The open house will also offer visitors an opportunity to find out more information about 25th anniversary plans. Visitors are welcome to share their ideas of how best to celebrate 25 years of friendship between the two cities. Those with photos that they would like to share can bring them to the open house. The photos can be scanned and added to the sister city photo collection, where they can be used in a slideshow to commemorating 25 years of friendship. The photo on the left is Mayor Melinda Baran signing the sister city agreement on behalf of the City of Hot Springs.
Kunio Izuka was born in Tokyo, Japan in 1936. He studied at the Otis Art Institute in Los Angeles and moved to New York in 1964, where he taught sculpture and established the Japanese Artists Association of New York.
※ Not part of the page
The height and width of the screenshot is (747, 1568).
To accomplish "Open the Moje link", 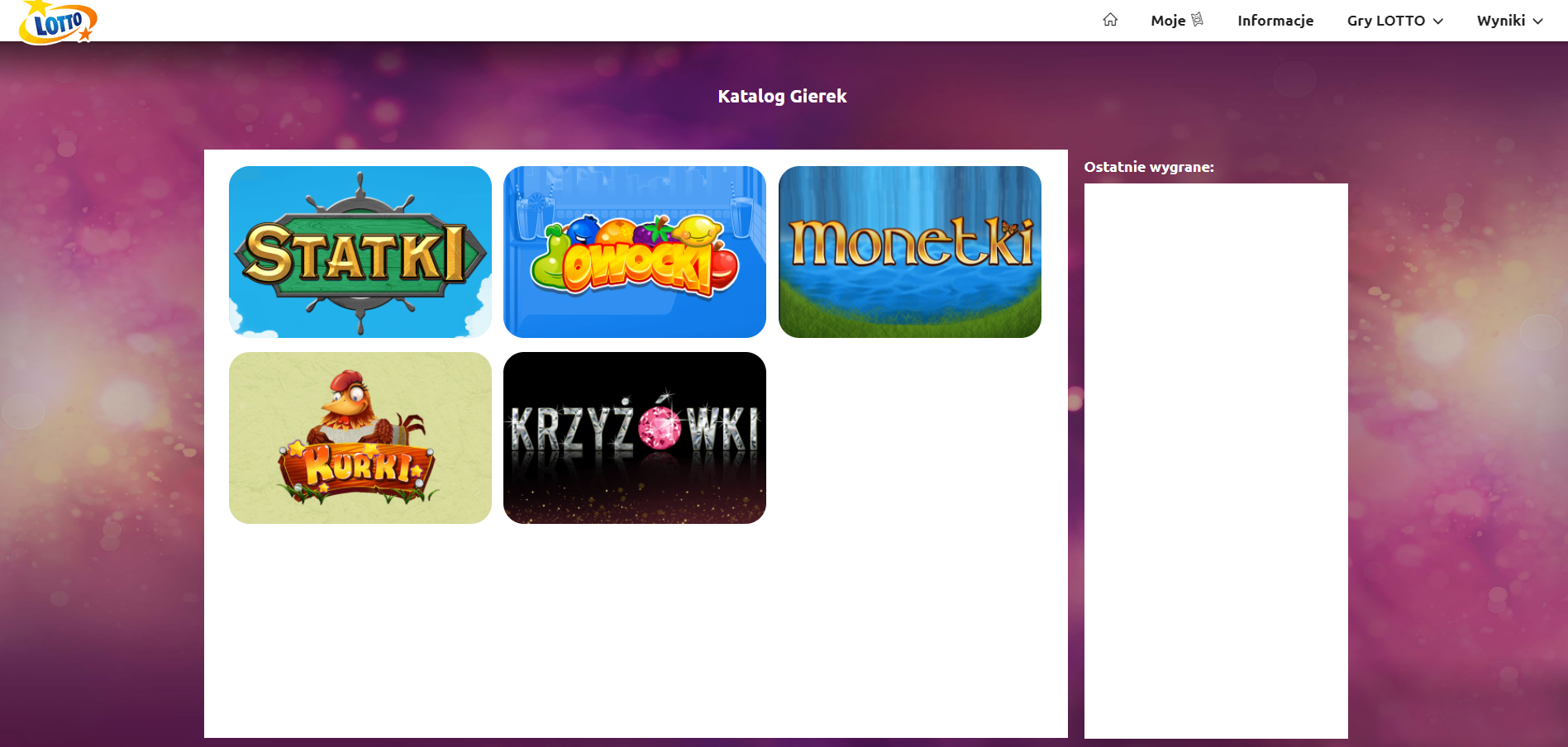I will click(1167, 21).
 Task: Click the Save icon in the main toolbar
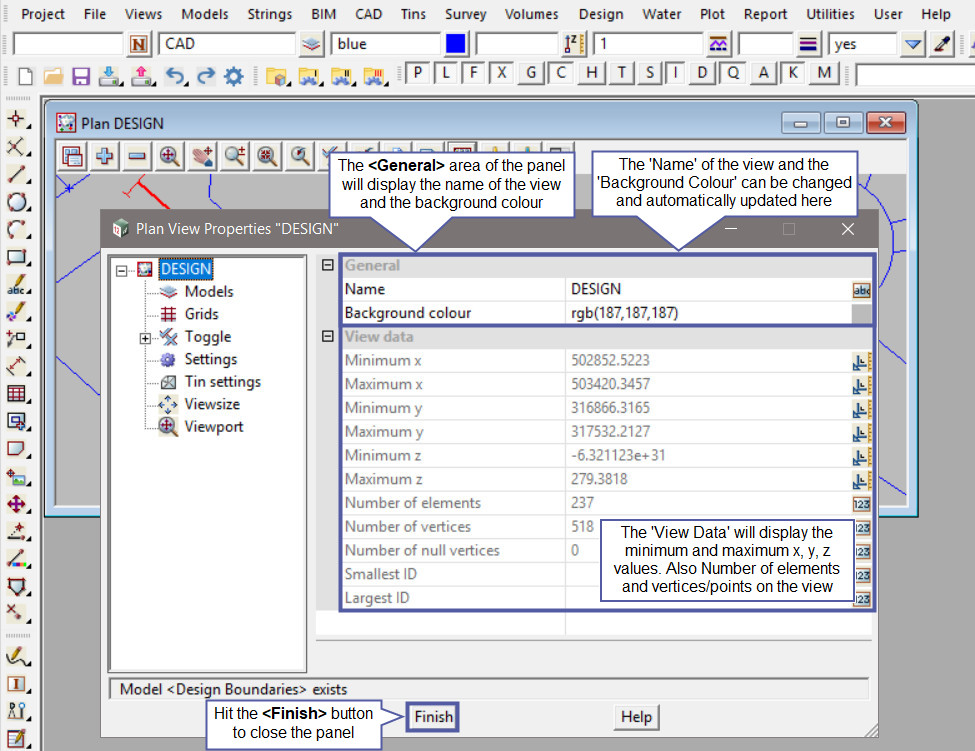point(81,76)
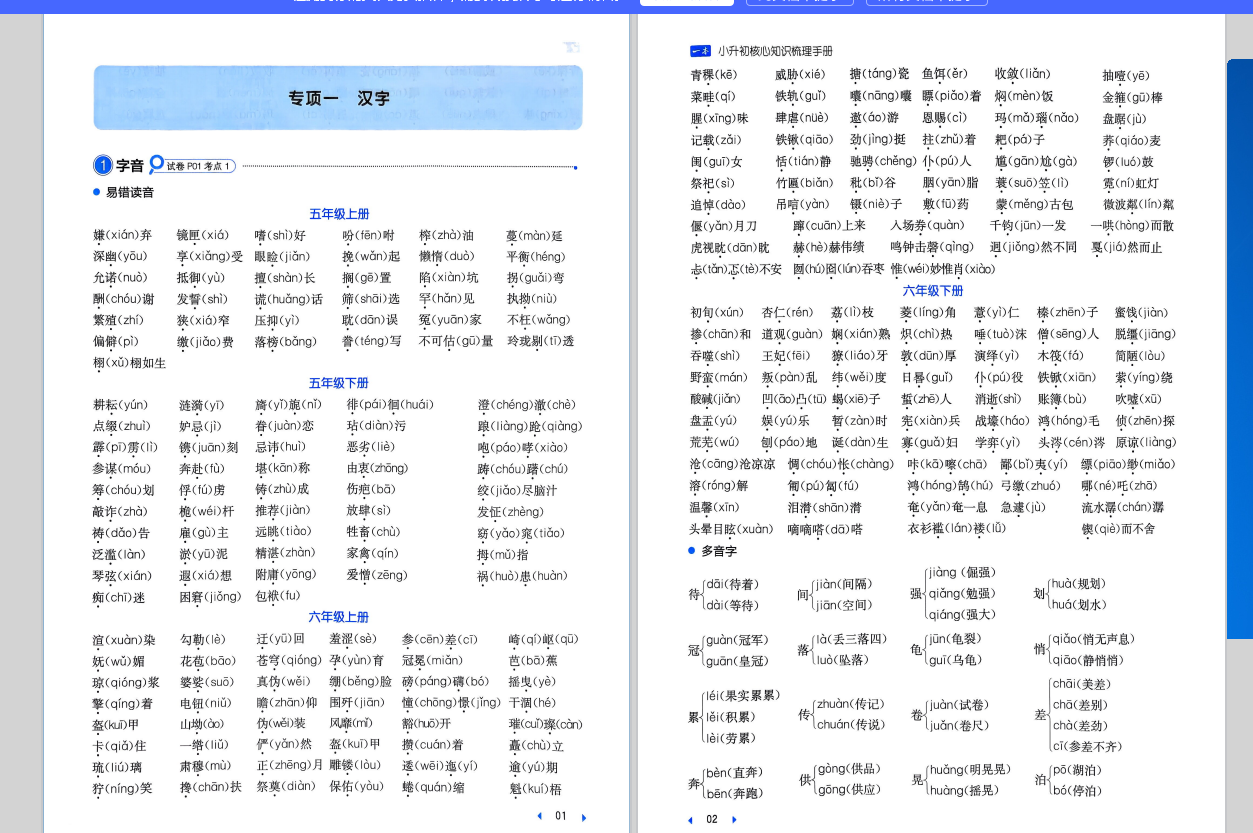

As president of that organization, he continues to encourage the next generation. In 1998, he was awarded the Konjohosho award by the Japanese government for his cultural contributions.
Izuka has been creating anti-nuclear paintings in his Brooklyn studio for 30 years. Conversely, the source of this rage comes from his strong yearning for peace and a time of calm. Izuka calls for humanitarianism through his depiction of icons portraying the purity in female figures, nudes embodying maternal love, and birds symbolizing hope. As a painter, he created his distinct two-dimensional expression and made prints using a variety of techniques.